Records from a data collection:
____
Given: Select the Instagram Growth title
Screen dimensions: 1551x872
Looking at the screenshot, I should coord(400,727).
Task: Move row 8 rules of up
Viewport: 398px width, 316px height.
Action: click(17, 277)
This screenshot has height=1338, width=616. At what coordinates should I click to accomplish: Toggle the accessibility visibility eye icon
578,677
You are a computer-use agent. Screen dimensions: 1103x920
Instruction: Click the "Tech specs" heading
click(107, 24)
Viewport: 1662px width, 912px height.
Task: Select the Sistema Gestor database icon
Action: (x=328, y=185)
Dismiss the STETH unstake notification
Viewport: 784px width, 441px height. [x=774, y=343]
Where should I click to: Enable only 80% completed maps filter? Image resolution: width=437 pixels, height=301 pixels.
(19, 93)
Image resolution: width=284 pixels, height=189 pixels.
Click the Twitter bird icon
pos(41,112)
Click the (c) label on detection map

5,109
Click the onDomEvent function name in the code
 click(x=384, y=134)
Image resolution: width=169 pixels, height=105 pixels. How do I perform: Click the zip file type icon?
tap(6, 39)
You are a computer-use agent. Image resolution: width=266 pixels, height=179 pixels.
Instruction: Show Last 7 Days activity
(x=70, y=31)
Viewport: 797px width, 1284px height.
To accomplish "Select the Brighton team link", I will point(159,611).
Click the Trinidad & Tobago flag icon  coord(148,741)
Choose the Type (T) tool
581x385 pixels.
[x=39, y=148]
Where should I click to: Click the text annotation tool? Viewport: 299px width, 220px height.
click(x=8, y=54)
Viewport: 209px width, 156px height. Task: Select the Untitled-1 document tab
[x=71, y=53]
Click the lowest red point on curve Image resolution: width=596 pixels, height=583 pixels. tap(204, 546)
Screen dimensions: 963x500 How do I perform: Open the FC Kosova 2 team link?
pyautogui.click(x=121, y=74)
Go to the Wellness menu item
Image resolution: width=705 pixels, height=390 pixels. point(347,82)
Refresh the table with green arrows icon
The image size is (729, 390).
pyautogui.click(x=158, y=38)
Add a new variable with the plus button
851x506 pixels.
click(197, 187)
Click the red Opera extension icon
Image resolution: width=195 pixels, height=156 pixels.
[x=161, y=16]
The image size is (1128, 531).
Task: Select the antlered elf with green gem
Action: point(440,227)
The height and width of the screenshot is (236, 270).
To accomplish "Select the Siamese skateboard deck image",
____
● WORK TO BE COMPLETED
Repeat each entry exactly.

● WRITTEN RESPONSE
Given: Select the Instagram Growth title
Screen dimensions: 1551x872
Looking at the screenshot, I should coord(400,727).
Task: Move row 8 rules of up
Viewport: 398px width, 316px height.
Action: click(17, 277)
This screenshot has height=1338, width=616. At what coordinates should I click to accomplish: Toggle the accessibility visibility eye icon
578,677
You are a computer-use agent. Screen dimensions: 1103x920
Instruction: Click the "Tech specs" heading
click(107, 24)
Viewport: 1662px width, 912px height.
Task: Select the Sistema Gestor database icon
Action: (x=328, y=185)
Dismiss the STETH unstake notification
Viewport: 784px width, 441px height. [x=774, y=343]
Where should I click to: Enable only 80% completed maps filter? Image resolution: width=437 pixels, height=301 pixels.
(19, 93)
Image resolution: width=284 pixels, height=189 pixels.
Click the Twitter bird icon
pos(41,112)
Click the (c) label on detection map

5,109
Click the onDomEvent function name in the code
 click(x=384, y=134)
Image resolution: width=169 pixels, height=105 pixels. How do I perform: Click the zip file type icon?
tap(6, 39)
You are a computer-use agent. Image resolution: width=266 pixels, height=179 pixels.
Instruction: Show Last 7 Days activity
(x=70, y=31)
Viewport: 797px width, 1284px height.
To accomplish "Select the Brighton team link", I will point(159,611).
Click the Trinidad & Tobago flag icon  coord(148,741)
Choose the Type (T) tool
581x385 pixels.
[x=39, y=148]
Where should I click to: Click the text annotation tool? Viewport: 299px width, 220px height.
click(x=8, y=54)
Viewport: 209px width, 156px height. Task: Select the Untitled-1 document tab
[x=71, y=53]
Click the lowest red point on curve Image resolution: width=596 pixels, height=583 pixels. tap(204, 546)
Screen dimensions: 963x500 How do I perform: Open the FC Kosova 2 team link?
pyautogui.click(x=121, y=74)
Go to the Wellness menu item
Image resolution: width=705 pixels, height=390 pixels. point(347,82)
Refresh the table with green arrows icon
The image size is (729, 390).
pyautogui.click(x=158, y=38)
Add a new variable with the plus button
851x506 pixels.
click(197, 187)
Click the red Opera extension icon
Image resolution: width=195 pixels, height=156 pixels.
[x=161, y=16]
The image size is (1128, 531).
Task: Select the antlered elf with green gem
Action: point(440,227)
The height and width of the screenshot is (236, 270).
To accomplish "Select the Siamese skateboard deck image",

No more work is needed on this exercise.